Jeremiah Horrocks seems to have spent about a year in Hoole. Rather than being a curate or holding any position in the church he was probably a tutor to the children of a local family, in whose home he observed the transit of Venus. But there can be little doubt that he will have attended the church at Hoole while he was resident there. At the time there will have been little difference in the theological outlook of Hoole and the Ancient Chapel of Toxteth. Both were centres of Puritanism – comprising earnest, godly, and devout parishioners, in both places members being technically part of the Church of England (there was little leeway to be anything else at the time) but possessing a no-nonsense approach to faith and a fair degree of suspicion of ecclesiastical hierarchies. During his time there the church was still a just a chapel of ease and the curate (later rector) was eventually ejected for non-conformity.
Although no records of Horrocks’ baptism or burial survive he seems both to have been born and died in Toxteth where his family names illustrate the Puritanism of his background. The names of Horrocks and Aspinwall (his mother’s maiden name) were amongst those puritan settlers who arrived in Toxteth in the late sixteenth century and began clearing the hunting park and built the chapel. They were part of the group who called Richard Mather to be first their schoolmaster and then their minister. The same Richard Mather was reluctant to accept Episcopal ordination. He eventually did so but was alarmed after being ordained (so the story goes) when the bishop approached him and asked to speak to him in confidence. Fearing that some admonishment was imminent he was surprised instead to hear the bishop say “I have an earnest request unto you, and you must not deny me; it is that you will pray for me; for I know that the prayers of men that fear God will avail much, and such an one I believe you to be.” Despite this unusual alleged exchange with the bishop he was eventually suspended for nonconformity and subsequently left with many of his followers for New England.
It was probably here that Horrocks was educated and his religious opinions formed. From Toxteth he went to Emmanuel College, Cambridge as a sizar, basically the lowest form of student life, working as a college servant alongside his studies. He left without taking a degree but developed a passion for astronomy while there and was soon manufacturing his own astronomical instruments. Members of the Horrocks family, quite probably including his father, were watchmakers which must have been an assistance in developing precision instruments.
But following his death on 3rd January 1641 two hundred and fifty years were to pass before the Ancient Chapel erected its own memorial in his memory.

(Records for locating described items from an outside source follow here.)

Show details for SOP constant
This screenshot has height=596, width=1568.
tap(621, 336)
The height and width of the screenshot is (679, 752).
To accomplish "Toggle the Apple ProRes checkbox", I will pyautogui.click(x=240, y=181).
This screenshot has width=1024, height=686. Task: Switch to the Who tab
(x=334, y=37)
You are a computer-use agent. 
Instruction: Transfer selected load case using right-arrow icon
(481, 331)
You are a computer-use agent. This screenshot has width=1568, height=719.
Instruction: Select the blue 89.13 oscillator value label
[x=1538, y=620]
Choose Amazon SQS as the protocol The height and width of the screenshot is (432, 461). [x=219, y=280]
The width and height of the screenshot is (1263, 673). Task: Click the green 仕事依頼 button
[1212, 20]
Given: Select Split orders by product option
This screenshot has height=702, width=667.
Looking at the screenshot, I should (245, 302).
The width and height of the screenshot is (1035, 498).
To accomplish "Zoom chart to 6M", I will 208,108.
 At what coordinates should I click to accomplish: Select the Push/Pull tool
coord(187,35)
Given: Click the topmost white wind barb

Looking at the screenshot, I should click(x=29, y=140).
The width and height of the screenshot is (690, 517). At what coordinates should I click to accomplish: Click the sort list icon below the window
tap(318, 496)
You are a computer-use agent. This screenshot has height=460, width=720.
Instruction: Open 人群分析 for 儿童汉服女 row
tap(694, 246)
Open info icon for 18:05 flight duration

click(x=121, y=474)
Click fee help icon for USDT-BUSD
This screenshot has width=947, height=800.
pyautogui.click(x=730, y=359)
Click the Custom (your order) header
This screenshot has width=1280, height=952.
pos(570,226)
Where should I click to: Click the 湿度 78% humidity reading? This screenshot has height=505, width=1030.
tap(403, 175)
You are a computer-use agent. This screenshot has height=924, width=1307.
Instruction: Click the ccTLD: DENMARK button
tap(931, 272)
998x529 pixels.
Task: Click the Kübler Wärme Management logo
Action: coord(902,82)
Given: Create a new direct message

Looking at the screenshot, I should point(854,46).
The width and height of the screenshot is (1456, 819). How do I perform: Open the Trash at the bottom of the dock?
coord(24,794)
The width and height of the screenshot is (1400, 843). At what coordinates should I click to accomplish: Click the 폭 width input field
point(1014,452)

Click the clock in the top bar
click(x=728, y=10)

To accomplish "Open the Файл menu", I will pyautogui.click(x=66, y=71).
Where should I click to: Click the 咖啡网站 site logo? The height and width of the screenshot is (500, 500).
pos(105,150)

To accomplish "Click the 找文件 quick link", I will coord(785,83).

But this is not the only church memorial to Jeremiah Horrocks in Liverpool. In 1826 Moses Holden, described by the Oxford Dictionary of National Biography as a “popular astronomer,” used the proceeds of one of his lectures to pay for the erection of a memorial tablet in St Michael’s in the Hamlet church in Aigburth, not far from the Ancient Chapel. It may well have been awareness of this tablet that encouraged the Unitarians to put up their own. Holden seems himself to have been a Methodist lay preacher but was on good terms with the established church. Nevertheless Jeremiah Horrocks can never have had any connection with St Michael’s in the Hamlet, since it was not founded until 1815.
Horrocks is commemorated in other ways too – additional memorials in Hoole and Liverpool; an observatory; an institute of the University of Central Lancaster – but it is curious how a variety of religious traditions have all sought to harness him for their own adornment. All of them have some claim on him but – in my view at least – it is the memorial that is the least known and acknowledged, the one in the Unitarian Ancient Chapel of Toxteth, that is most appropriate. Not because he was a Unitarian – because he wasn’t, such an idea would have been absurd to him. Not because he was a dissenter, because he wasn’t that either. As I have suggested his own views were almost certainly very strongly puritan and he held them within the context (technically at least) of the Church of England. But the little chapel in Toxteth Park was the place where he grew up and was educated. He was therefore part of a particular religious community founded in the last years of the sixteenth century and continuing ever since. The memorial to Jeremiah Horrocks was unveiled on Sunday, 11th October 1891, the minister, the Rev Valentine D. Davis preaching a sermon based on Genesis ch.1 v.1,3:
In the beginning God created the heavens and the earth. And God said, “Let there be light”; and there was light.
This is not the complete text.